[RECORDS FOR THE EXERCISE]

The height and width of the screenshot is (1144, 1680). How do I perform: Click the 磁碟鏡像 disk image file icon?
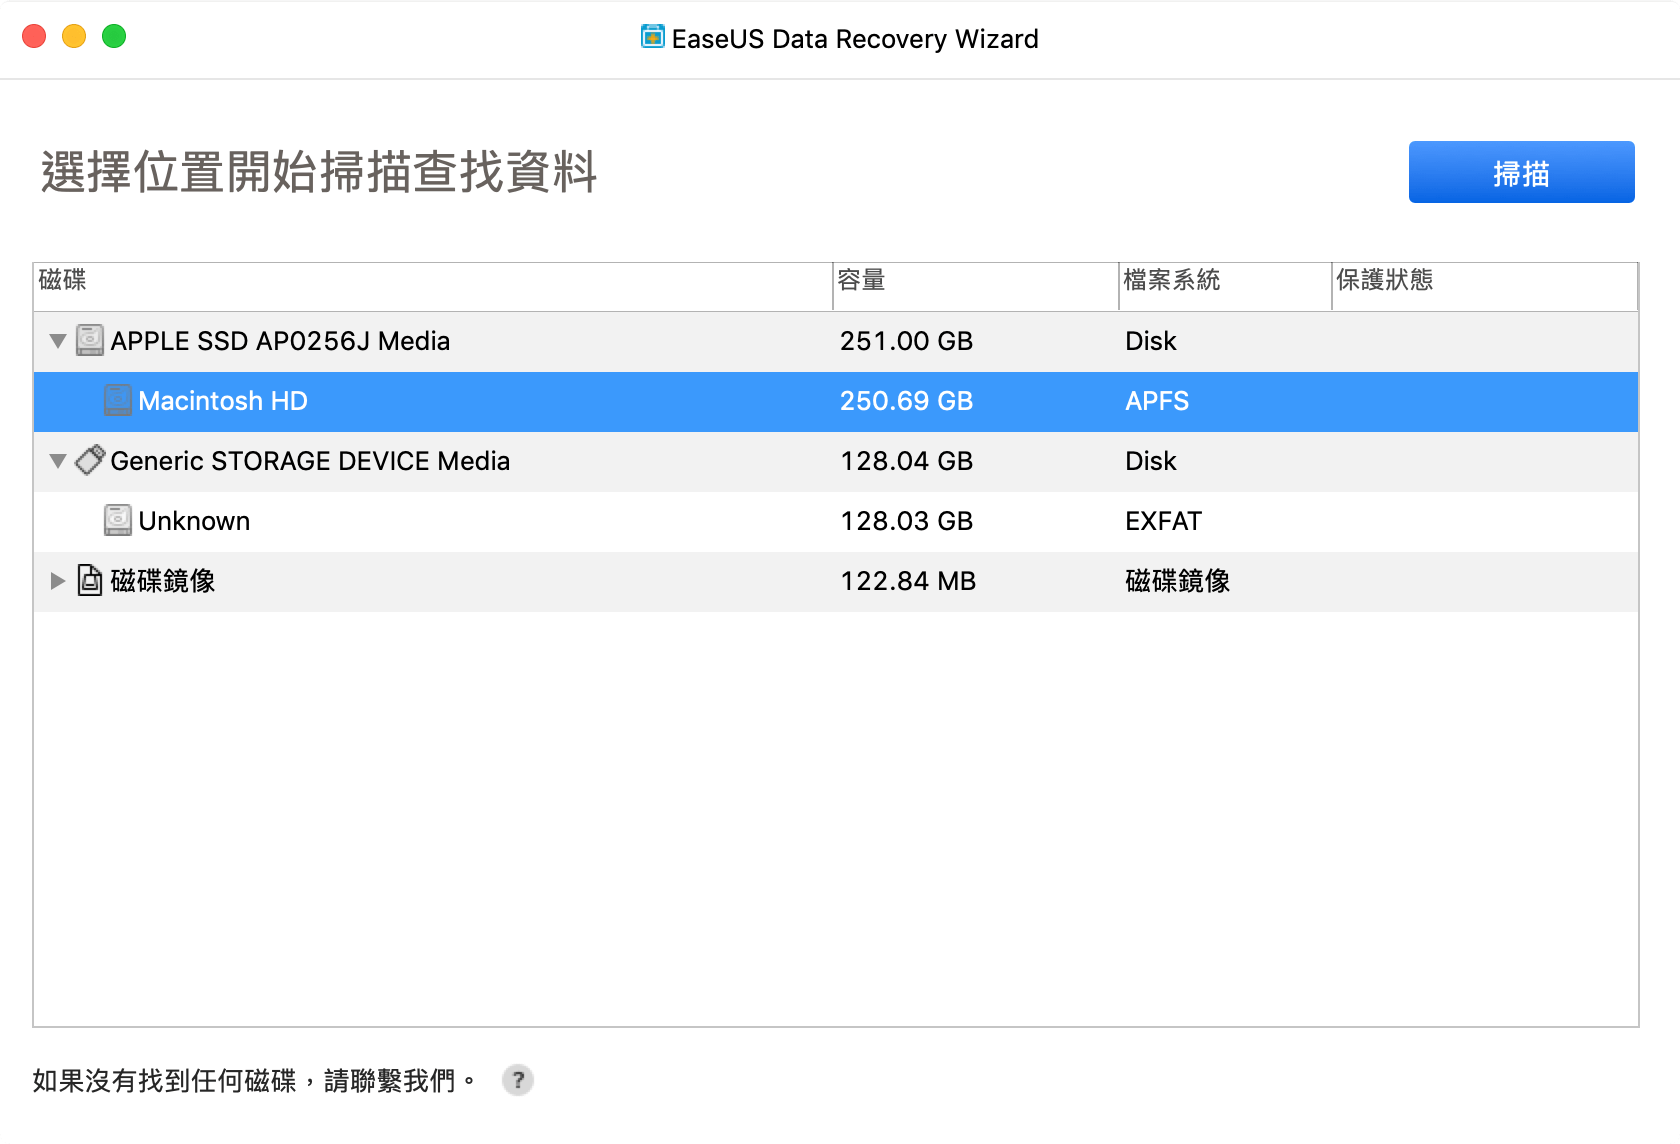pyautogui.click(x=90, y=581)
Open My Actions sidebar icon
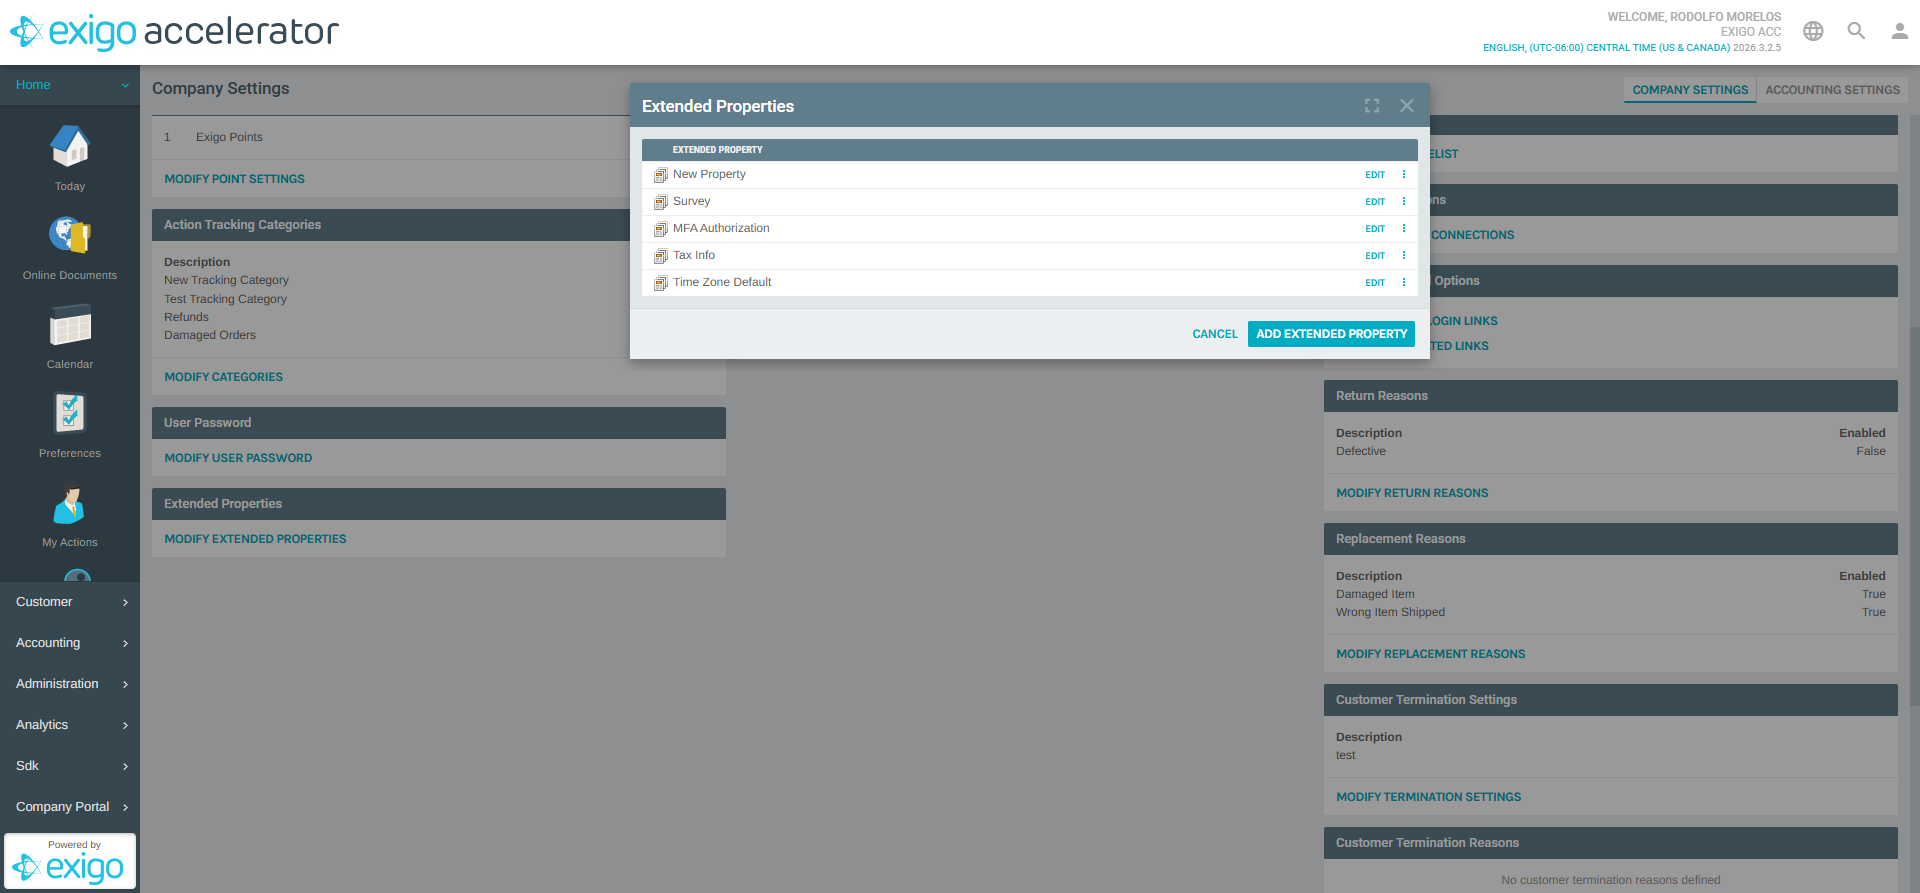Screen dimensions: 1920x893 pyautogui.click(x=70, y=504)
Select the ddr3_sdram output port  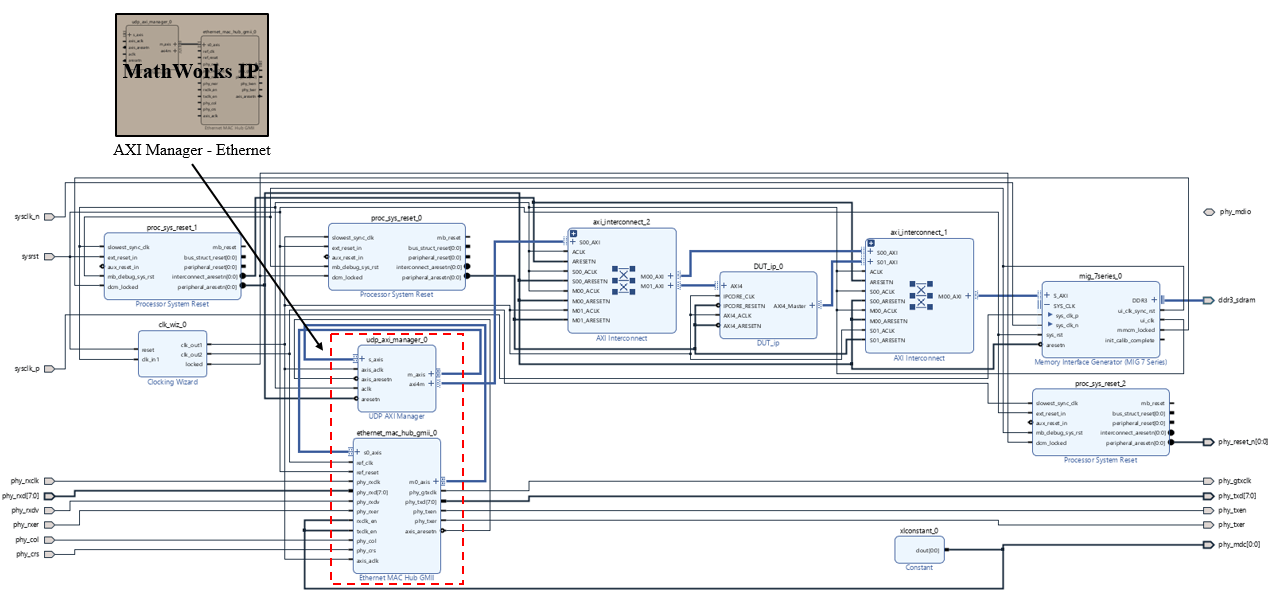(x=1210, y=299)
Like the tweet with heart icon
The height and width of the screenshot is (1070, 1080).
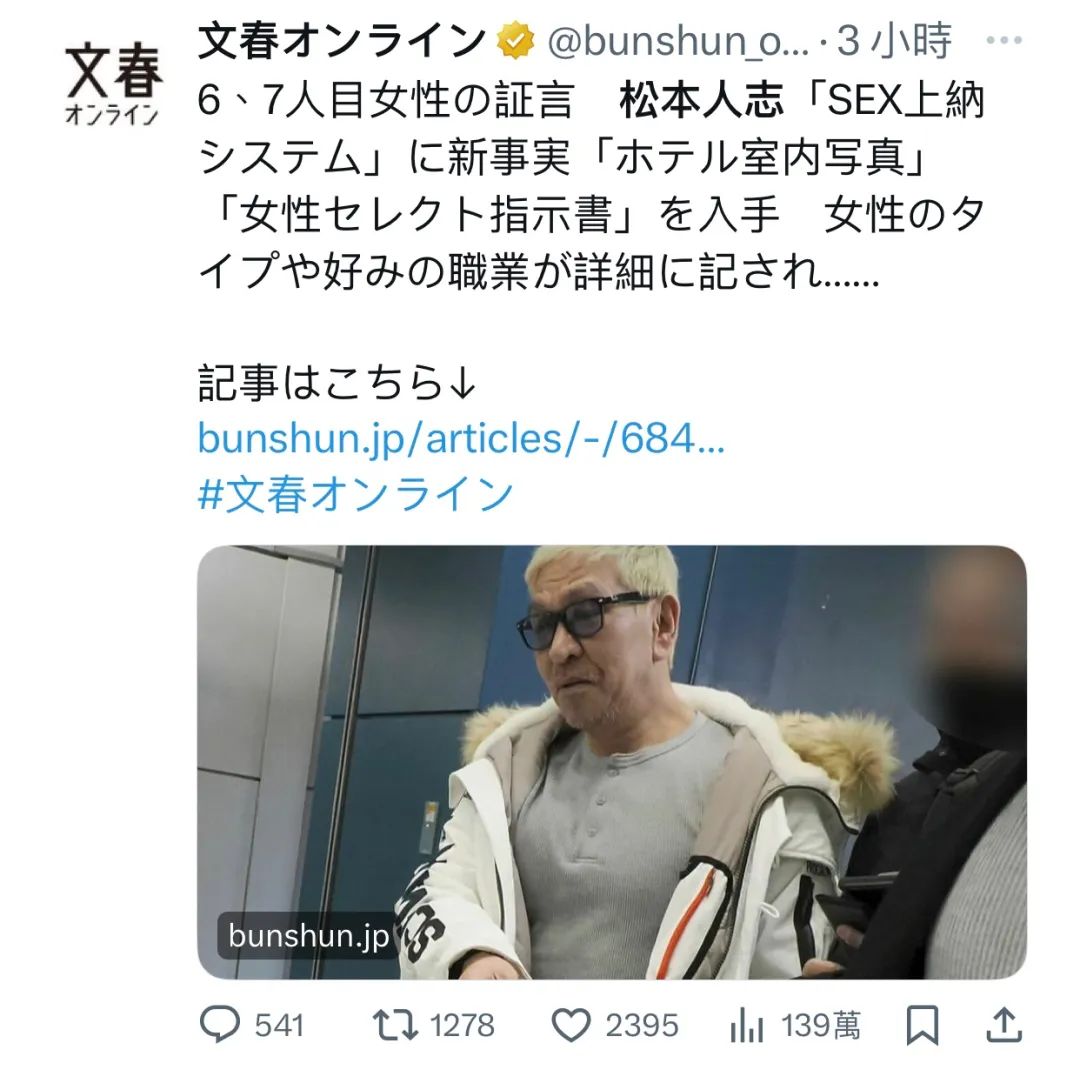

[/RECORDS FOR THE EXERCISE]

PROBLEM DESCRIPTION =
Starting at the line that holds "Like the tweet with heart icon", copy each line exactly through the end of the listing, both ends included. Leave the pictures out.

RESULT BELOW =
Like the tweet with heart icon
The height and width of the screenshot is (1070, 1080).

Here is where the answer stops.